A THEATRE artist who tragically lost her best friend in the Lockerbie bombing has said it is a “great gift” to be able to bring a play about her experience to the Edinburgh Fringe stage next month.
Annie Lareau was studying theatre at Syracuse University in 1988 when she came over to London with her fellow students for a semester abroad.
Her classmates were booked onto Pan Am 103 to travel home for Christmas. Lareau – who was booked onto a plane the following day – desperately tried to book herself onto the same flight, having wanted the comfort and company of her friends following a series of panic attacks and nightmares about flying.
Having had an expensive weekend in Paris, she was unable to afford the flight change and so instead waved off her friends – of which there were eight including her best friend Theodora Cohen – for what turned out to be the last time. Thirty-five students from Syracuse University were on the flight in total.
More than 30 years on from the tragedy which saw Pan Am 103 explode over Lockerbie following a terrorist attack, Lareau is now bringing her play called Fuselage to the Edinburgh Fringe stage to tell her story.
She said it meant a great deal to be able to debut the play in Scotland where she said she feels “safe and understood”.
“The reason I was drawn to doing it in Edinburgh first is because Scotland is very embedded in this story,” she told the Sunday National.
“It is part of your history. It’s in your bones as it is in mine.
“In my country [Pan Am 103] has been usurped by 9/11. People don’t remember it.
“I feel like it’s a great gift to do this show in Scotland first because I feel safe and understood.
Annie Lareau and Theodora Cohen (Image: Supplied) “I also think it’s very important we don’t forget because this remains the biggest terrorist attack on UK soil. It was the first time American civilians were targeted in the US. Many things were changed in how we deal with terrorism because of it in both countries.”
The Lockerbie bombing – more commonly referred to in the US as Pan Am 103 – has come into sharp focus this year with two docudramas on Sky and the BBC telling the story of the ongoing search for the bomber.
But since Lareau, now 57, began writing a memoir in 2019 following the 30th anniversary of the disaster, she has been keen to share her more personal story of losing people she loved so suddenly.
It was in 2019 that she also visited Lockerbie for the first time, a place she says she now feels “intricately connected to” after striking up friendships with people involved in the aftermath.
“It took 30 years to happen, but my story and their story are the same, even though we are across the pond.
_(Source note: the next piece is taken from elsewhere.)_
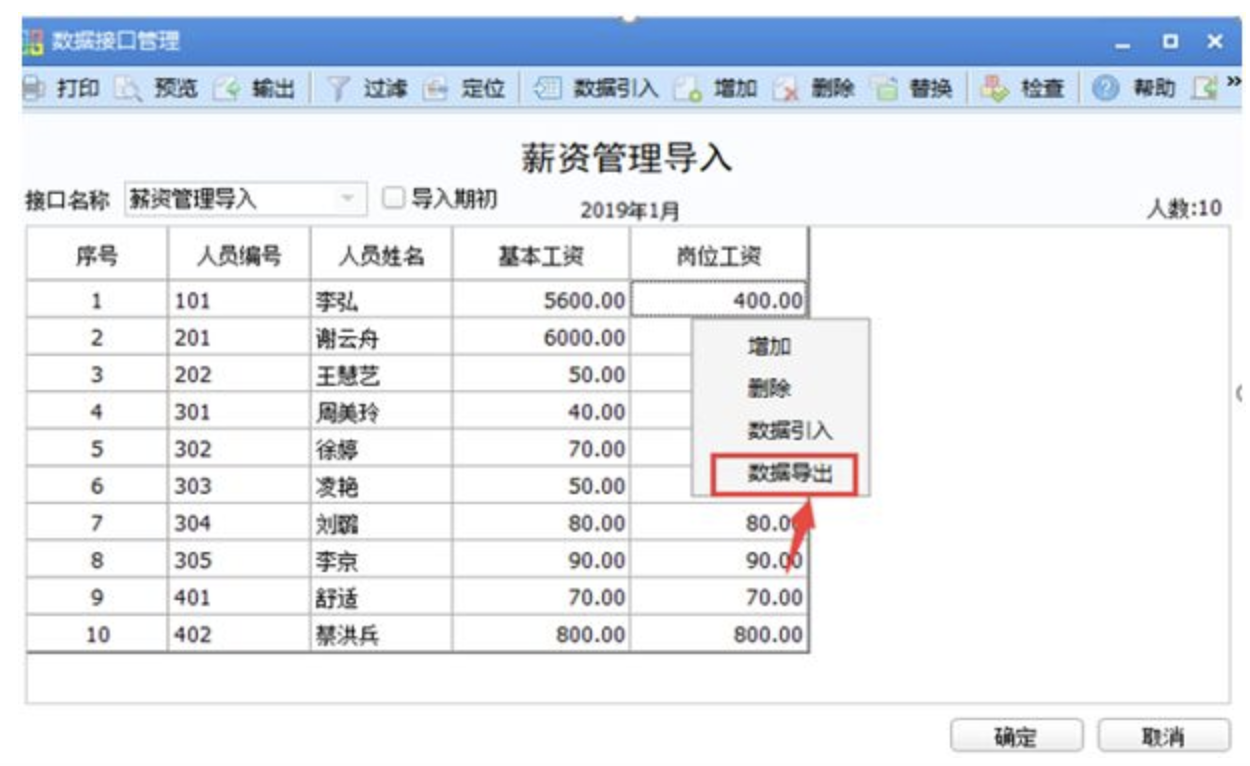
Task: Select 增加 in the context menu
Action: coord(770,346)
Our grief is similar in the fact that we are forever connected,” she said.
While both the Sky docudrama Lockerbie: A Search for Truth and the BBC series The Bombing of Pan Am 103 both focused on the who bombed the plane and the geopolitics of the time, Lareau said she wanted to focus on the humans who were lost and the opportunities that were taken from them.
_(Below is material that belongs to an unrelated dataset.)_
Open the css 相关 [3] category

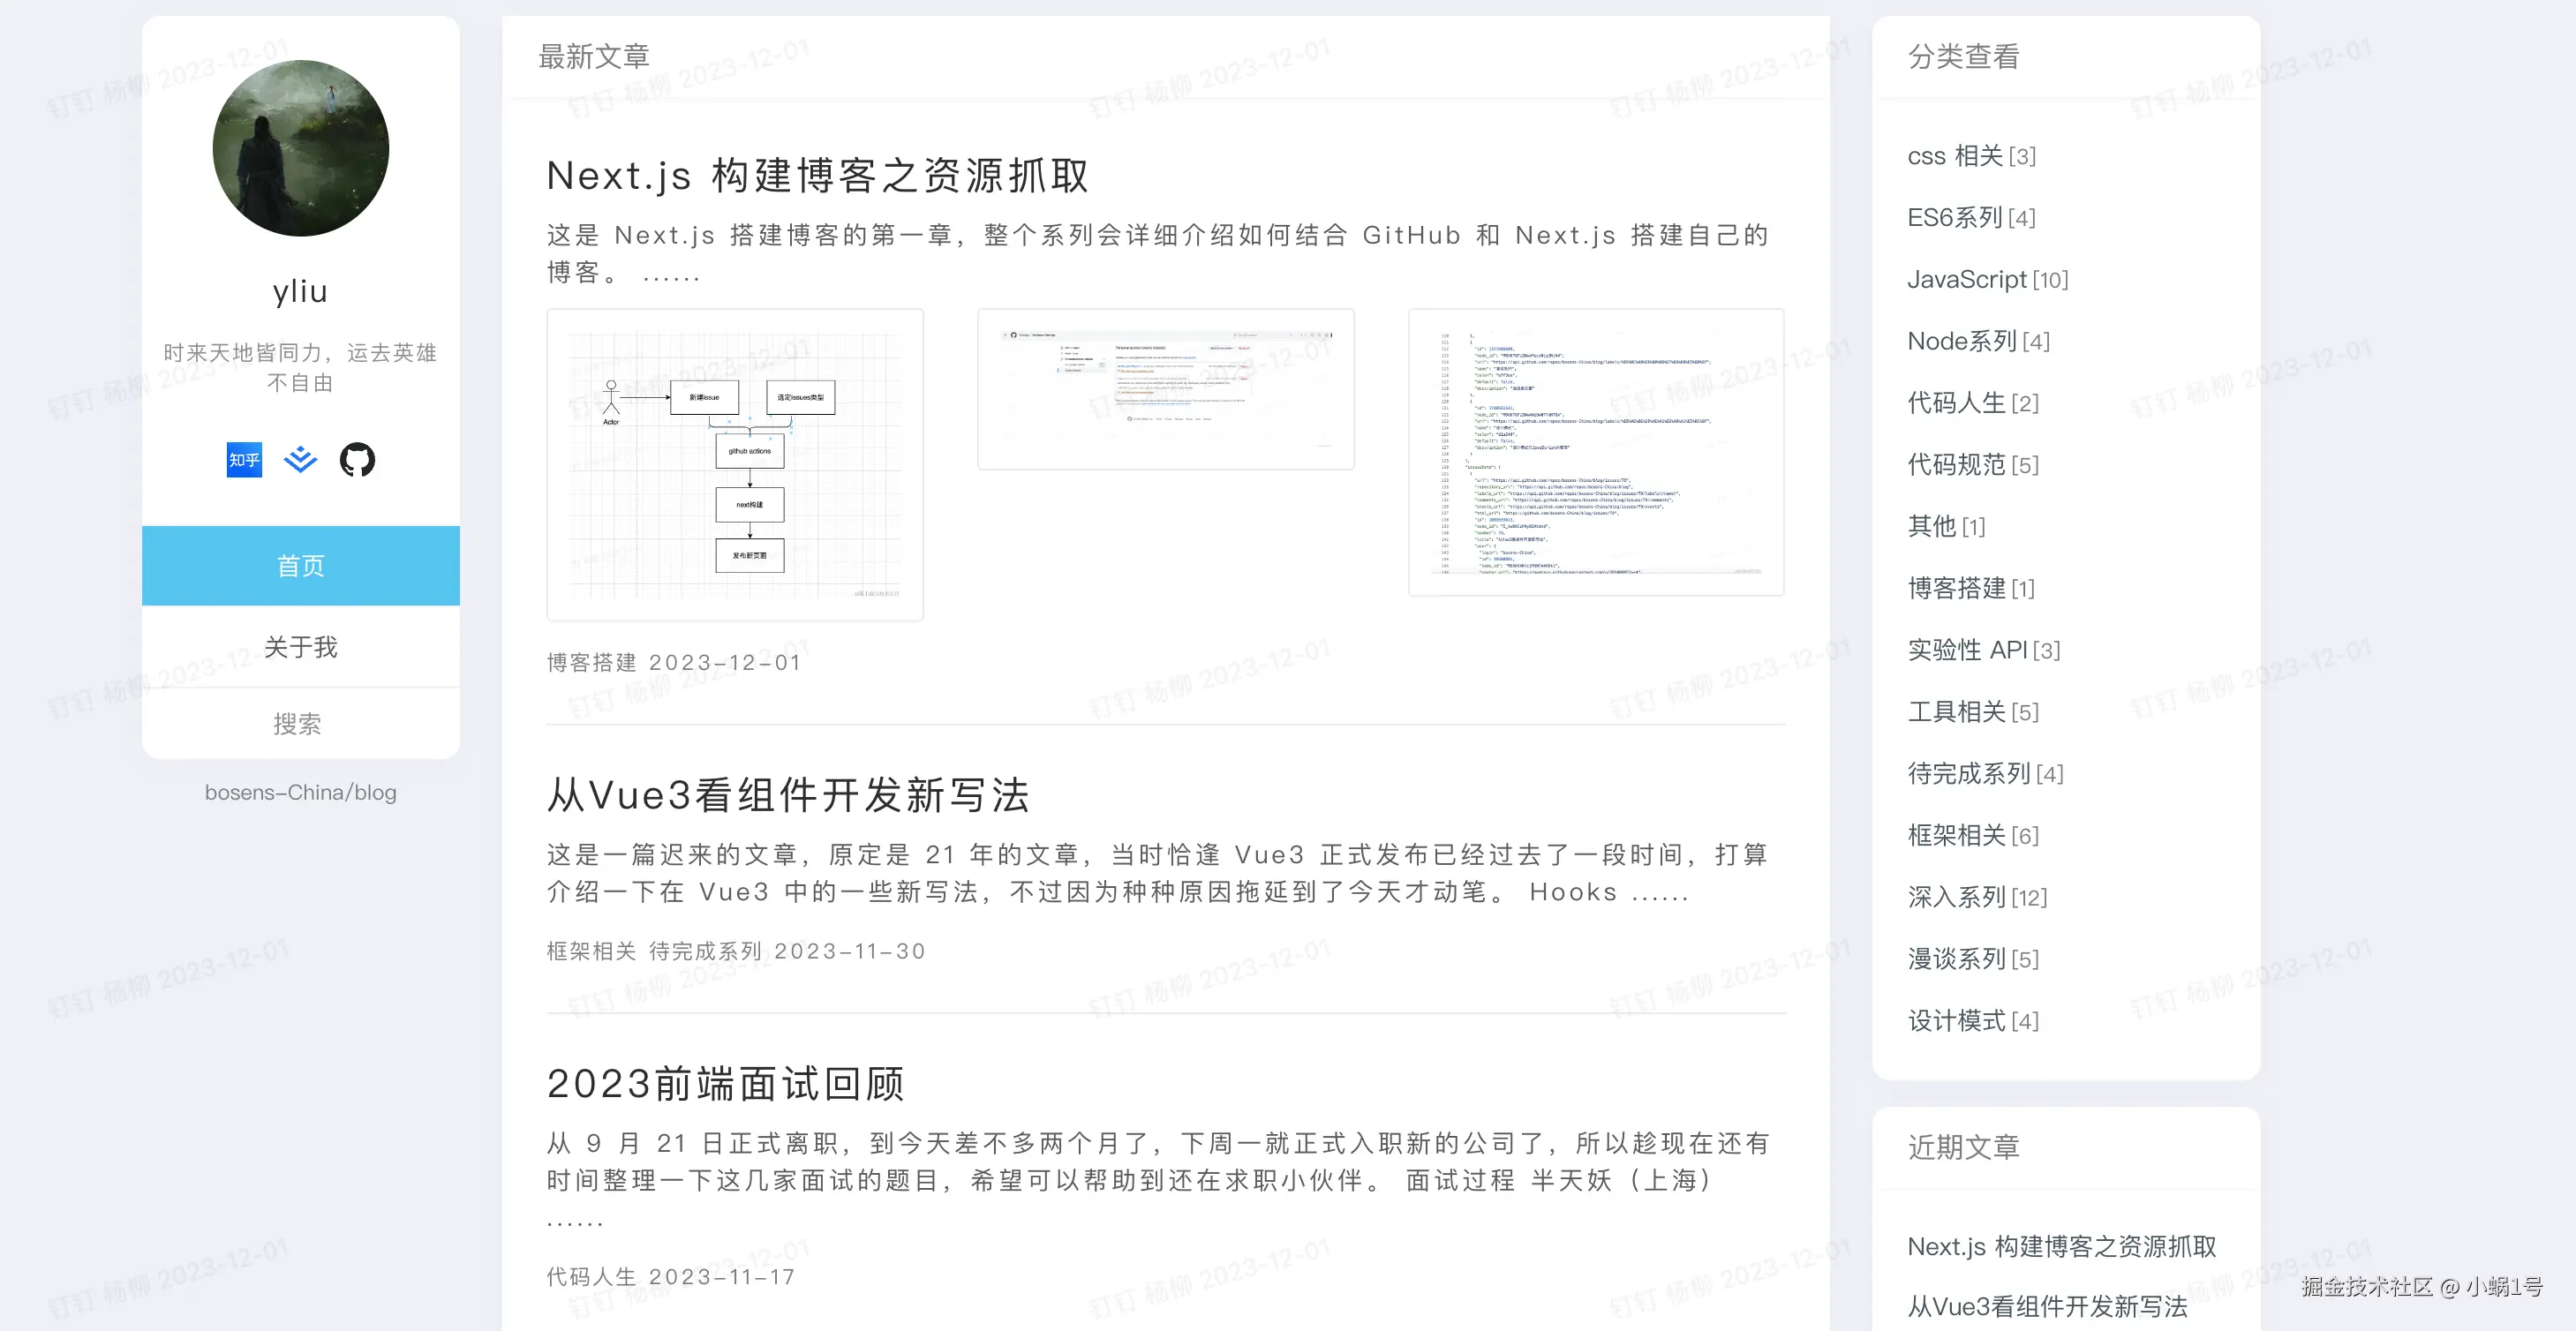[1970, 156]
Lareau said: “For me it’s such a personal story. I lost eight friends, I’ve lived through the aftermath, and I have to live it every time I see one of those documentaries.
“I was really motivated to write the memoir to tell the story of the people, the human lives we sometimes forget. We get desensitised in our world by the news, we just see a roll call of names.
“What I want people to remember is them [her friends] and our story and how it’s all so relatable because we all lose people throughout our lives and mine just happened to be in the lens of an international tragedy.
“It's about trying to remind people of the vibrancy of the people we come into contact with in our lives and how precious and how fragile they are and how we should cherish them while we have them because you never know when they are going to disappear.”
(Image: GIAO NGUYEN) It was a “flicker of fate”, as Lareau calls it, that had led to her not being on the flight herself. Incredibly, she had had premonitions of planes exploding prior to her own flight home and her best friend Theodora encouraged her to try and change her flight to be with them.
In the aftermath she said she took a “deep, dark dive” mentally as she battled with a huge sense of guilt. She had to face the agony of packing up her best friend and roommate Theo’s belongings back at Syracuse, with the media banging on her door.
She said while she will likely never find complete closure, she has healed gradually over the years and part of that has been making the most of the “gift” she was given.
“When we got back to university and graduated, we wasted no time in trying to do what we wanted to do because we knew the gift we had been given,” she said.
“There was no being afraid of going to auditions or becoming Broadway producers – which two of them have become. They were just willing to take the risk because there was an understanding we were lucky and we had to do it not only for us but for them, who lost that opportunity to do what they wanted with their lives.”
The show Fuselage brings Lareau’s story together with the story of those in Lockerbie who watched as the plane wreckage crashed down on their town, killing 11 people on the ground alongside the 259 people on board.
“I take you back to 1986 and the start of university where you meet my friends,” she said.
“I take you through the process of meeting them and that becomes intertwined with the story of 2019 when I go to Lockerbie for the first time in 30 years and I meet Colin Dorrance and Josephine Donaldson who were both involved in the situation.
“It switches back and forth and how those stories meet.
“Then I take you through the aftermath, what happened in Lockerbie, what happened for me, and how my time in Lockerbie in the following years sort of healed us all.”
Lareau added: “I absolutely hope it will tour, and I can show it to other people across the UK and Europe and the US, and I hope someone will publish by memoir, but if none of those things happen, I will be okay with just performing in Scotland, because that is the most important thing to me.”